カラブレージが誰に殺されたか、なんて僕には分からないよ。カラブレージがピネッリが死んだ夜、その場に居合わせていた、ということにはヴァレトゥッティの証言から確信しているが、彼を殺ったのがソフリたちだとは決して思わない。彼らの逮捕のきっかけはLotta Continua『継続する闘争』の元メンバーだった男 −その男は強奪事件もたびたび起こした、グループ内でも悪名高い男だったんだがね− が自白した、ということになっているが、長い間拘束され、多分拷問に近いような尋問もされ、警察の思うがままに証言したんじゃないかと、僕は踏んでいる。そう考えている人間は、著名文化人を含めて多くいるよ

いずれにしても、Lotta Continua『継続する闘争』は殺人計画を企てるようなグループじゃなかった。僕らの武器思想であり、その主張であり、新聞であり、仲間たちだったんだ。確かにピネッリの死に関してカラブレージの告訴要求キャンペーンは張ったが、殺人テロリズムとは常に一線を画していた。そりゃ、メンバーのなかには、のちにPrima Linea(プリマ・リネア:極左テログループ)に加わった者もいるが、Lotta Continuaそのものは、殺人などという血なまぐさい抗議にはまったく賛成していなかった。だいたい僕らはファシストじゃないんだぜ。卑怯者じゃないんだ。

そういえば、ジョルダーナの映画のエンドロールにLotta Continuaのソフリ、ピエトロステーファノが起訴された、という一文があったが、それが明記されている、ということは、それが映画のテーゼである、ということじゃないかい? 暗示的に表現するのなら、あの一文を載せる必要なんてなかっただろうに。ジョルダーナは一般的にパソリニアーノ(パソリーニ主義者)と言われるが、僕は彼がパソリニアーノとはまったく考えないね。だいたいピエール・パオロ・パソリーニは、LottaContinuaグループの第1メンバーとして署名しているんだからね。
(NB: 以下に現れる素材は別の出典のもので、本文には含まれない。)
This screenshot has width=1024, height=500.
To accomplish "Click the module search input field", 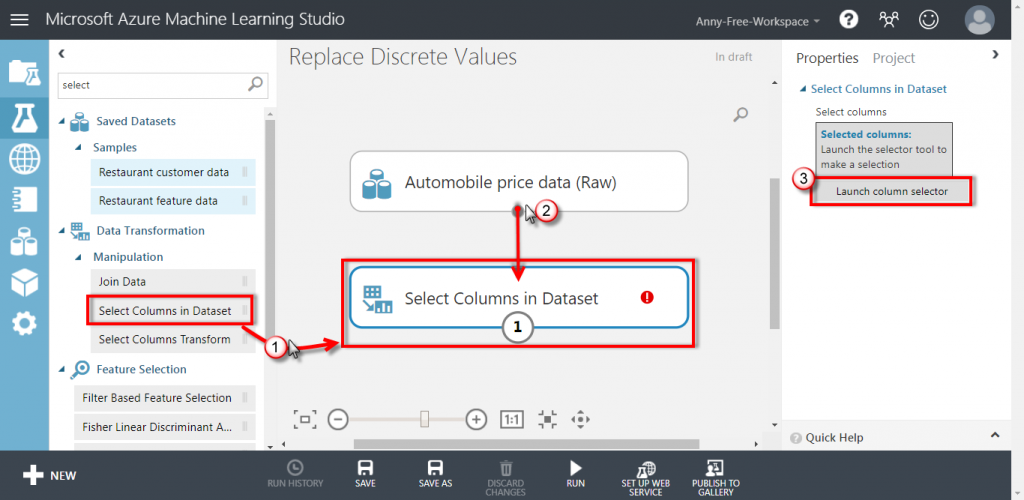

伝説のLa strage di Stato 写真は当初犯人と目されたアナーキスト、ヴァルプレーダ

伝説のLa strage di Stato 写真は当初犯人と目されたアナーキスト、ヴァルプレーダ

*アナーキストのヴァレトゥッティは現在、病気で車椅子の生活を余儀なくされているが、それでも重要なデモ集会には必ず参加する活動家として人生を送っています。最近では、暴力的に発展し、街じゅうで車が燃やされ火の海と化したミラノEXPO抗議デモに、ブラック・ブロックと呼ばれる過激アナーキスト集団に混じって車椅子で参加し、インタビューにも堂々と答えていました。以下、意訳引用します。
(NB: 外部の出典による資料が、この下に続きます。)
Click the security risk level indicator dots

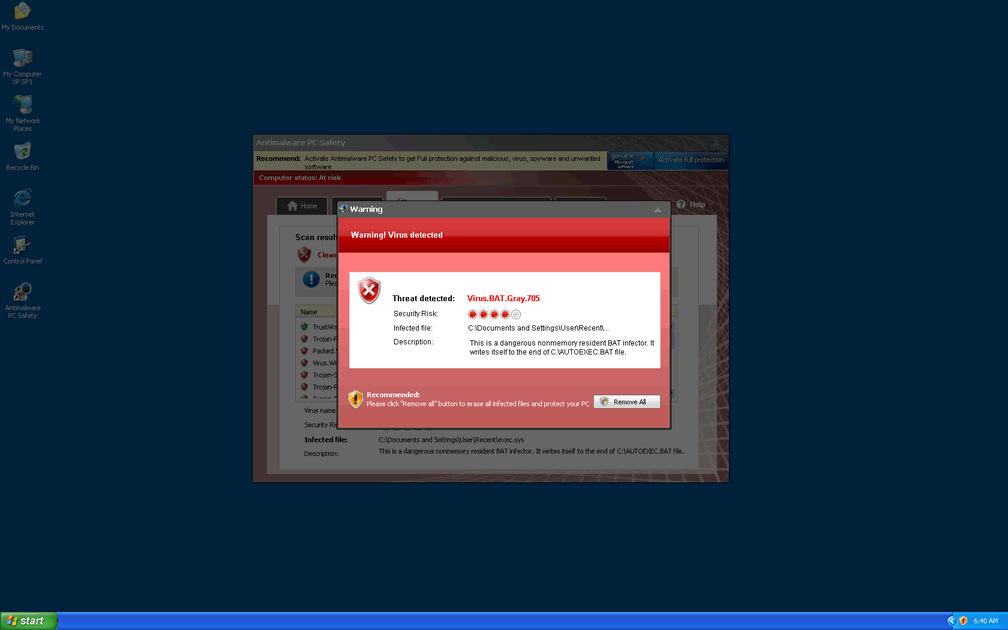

昨日のデモはどうでしたか?:「よかったよ。穏やかなものだった」 一人で来たのですか?:「ああ、そうだよ。でもここには旧知のやつらがいっぱいいるから」1番前で抗議活動されてましたね。「そのとおり。警察が来て、エージェントに頭を殴られたがね。でも棍棒ではなく、手だったから。クラッとするぐらいだったよ。そのあと、やってきたブルジョア風のやつらから脅されもした。おまえが誰で何処に住んでいるか知っているぞ、家に押しかけて頭をかち割ってやる、なんて言われたよ。こんな風に人を脅すなんて考えられないだろう? ひどいやつらだ」しかし昨日のミラノは車が燃やされたり、ひどい混乱状態に陥りましたよ「銀行や、金持ちの車などシンボル的なものを燃やしたんだろう。こういう状況ではそういうことも起こるもんだ。貧乏人の車には手を出さない。しかしたまには間違うこともあるさ」でも車の持ち主に、いったいなんの罪があるっていうんですか?「彼らのことを理解するべきだよ。彼らは自分たちの理想のために、人生をだめにしてしまうことだってあるんだ。それでも彼らがやってくるのは、世界にひどく絶望して、不安を感じているからなんだ。ここで暴れて、もし捕まったら10年は刑務所に入らなければならないんだよ。彼らにとってここにくることは大きなリスクでもある。彼らにとって、そのリスクが何か有益だと思うかい? わたしはもう年寄りだからいいんだ。それほどのリスクはないからね。でも彼らはリスクを抱えてでも、彼らが嫌悪する世界のシンボルをぶち壊していこうとしているんだよ」・・以下略・・

ブラック・ブロックは直近では危機に直面するギリシャのデモで逮捕者を出すなど、大規模なデモでたびたび暴力的な混乱を起こす、欧州全土に渡る悪名高いアナーキスト集団ですが、まさかすでに60代も半ばを超えたヴァレトゥッティという、往年の有名アナーキストがその若者たちに混じって参加していたとは、と話題になり、FBではこの記事に60684のいいね!がついていました。